Dicen las “malas lenguas” que ya hay “roces” en la formación del gabinete de gobierno de la Provincia de Buenos Aires porque todos los que formaron la nueva alianza llamada “Cambiemos”, quieren tener protagonismo, hasta lo radicales (¡que lo parió!). También dicen que Sanz está rascándose la pelada y comiéndose las uñas mientras aprieta el culo para no cagarse encima.

Y acá no hay un Chacho Alvarez que se piante y salga como rata por tirante. Pero siempre aparecerá alguno para despistar y dejar el pedo flotando para que todos gocemos de la baranda.

Muchos están exaltados con Macri como si fuese el ganador, pero lo cierto es que perdió la elección y tendrá que remar en este maremagnun de votantes hoy más independientes que nunca. Porque eso de que un candidato dice “es carnaval” y salen todos a apretar el pomo no existe ya más. Hoy el pueblo vota lo que le sale de los huevos, literalmente hablando. Nadie compra a nadie con subsidios o bolsones, pensar eso es tan retrógrado como pensar que debería haber voto calificado.

Tan exaltados están los de la nueva alianza “Cambiemos”, que no soportan su incontinencia verbal y salen a quemarse en vivo, a lo bonzo, diciendo lo que realmente harán, que viene a ser algo así como excretarle la vida a todos los argentinos de a pie y un poco más arriba.
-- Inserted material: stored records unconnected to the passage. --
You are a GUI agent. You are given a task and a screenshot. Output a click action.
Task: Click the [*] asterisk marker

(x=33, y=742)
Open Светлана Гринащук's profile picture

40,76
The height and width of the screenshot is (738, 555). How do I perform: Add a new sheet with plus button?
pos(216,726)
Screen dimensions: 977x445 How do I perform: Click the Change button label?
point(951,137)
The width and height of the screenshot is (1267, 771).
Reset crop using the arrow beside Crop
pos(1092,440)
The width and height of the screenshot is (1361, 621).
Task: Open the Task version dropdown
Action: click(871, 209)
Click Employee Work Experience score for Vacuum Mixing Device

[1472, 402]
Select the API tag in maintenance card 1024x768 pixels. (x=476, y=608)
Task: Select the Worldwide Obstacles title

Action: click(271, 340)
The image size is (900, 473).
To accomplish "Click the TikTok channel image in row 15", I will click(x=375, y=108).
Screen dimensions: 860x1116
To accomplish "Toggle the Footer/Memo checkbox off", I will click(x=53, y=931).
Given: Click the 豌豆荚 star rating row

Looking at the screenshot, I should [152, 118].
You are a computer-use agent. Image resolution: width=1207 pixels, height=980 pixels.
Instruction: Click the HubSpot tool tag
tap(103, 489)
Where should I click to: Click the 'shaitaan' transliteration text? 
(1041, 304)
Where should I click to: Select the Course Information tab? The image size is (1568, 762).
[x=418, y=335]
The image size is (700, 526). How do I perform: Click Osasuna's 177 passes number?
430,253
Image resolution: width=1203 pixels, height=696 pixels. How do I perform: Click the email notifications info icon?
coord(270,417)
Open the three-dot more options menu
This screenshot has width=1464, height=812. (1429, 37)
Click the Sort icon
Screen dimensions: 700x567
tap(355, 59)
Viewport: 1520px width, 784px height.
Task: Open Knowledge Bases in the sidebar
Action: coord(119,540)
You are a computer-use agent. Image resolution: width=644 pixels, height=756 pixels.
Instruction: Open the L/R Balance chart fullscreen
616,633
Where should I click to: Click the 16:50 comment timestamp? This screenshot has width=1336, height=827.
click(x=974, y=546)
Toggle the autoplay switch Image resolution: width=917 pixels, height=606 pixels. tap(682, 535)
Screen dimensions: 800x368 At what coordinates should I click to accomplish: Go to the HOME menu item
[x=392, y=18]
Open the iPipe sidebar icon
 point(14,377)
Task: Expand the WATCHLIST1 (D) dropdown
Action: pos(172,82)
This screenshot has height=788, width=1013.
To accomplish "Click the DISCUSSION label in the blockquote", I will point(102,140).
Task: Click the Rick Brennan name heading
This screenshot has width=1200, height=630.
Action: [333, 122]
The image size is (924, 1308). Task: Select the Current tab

Medidas del tipo: dólar a $ 20.-, quita de subsidios, privatizaciones, etc.

Muchos ya sabemos esto porque lo hemos vivido y no lo queremos, pero muchos otros siembran esperanzas en un ídolo de barro y paja forjado con tierra de la ribera del Riachuelo, desconocen la esencia de la historia reciente y pasada de nuestro país.

Así y todo, el que votó a la nueva alianza “Cambiemos” ignora la cuestión idólatra o desinformada y se clava la TV en la jeta día y noche mirando todos los canales, se machaca los oídos escuchando radios o se aísla como un ermitaño a comer vegetales e insectos. Por un lado lo hace con los medios hegemónicos para auto convencerse de que votó bien, para dar rienda suelta a su limbo de felicidad y de odio. Por el otro, lo hace con los medios oficialistas, espiando por el rabillo para ver si no está metiendo la pata o meando afuera del tarro. Y el ausente, el asceta o ermitaño, solo se asoma para ver hacia dónde va el dólar así compra un pasaje y se toma el raje, si puede.

Por todo, debo decirles mis cuates enhebrados, que el único ganador aquí es aquel o aquellos que lograron meternos con mentiras el desconcierto, la desazón, la confusión y el miedo. Esos son los que superaron electoralmente a Scioli, a Macri, a Massa, a Saa, a la Stolbizer, a Del Caño y a todos los argentinos. Esos son los que hoy controlan tu mente, por si no lo sabías, ¿vistes?

De vos depende dilucidar quiénes son para actuar en consecuencia. Y no los quiero dejar en banda, les doy una pista: tiene olor a cala.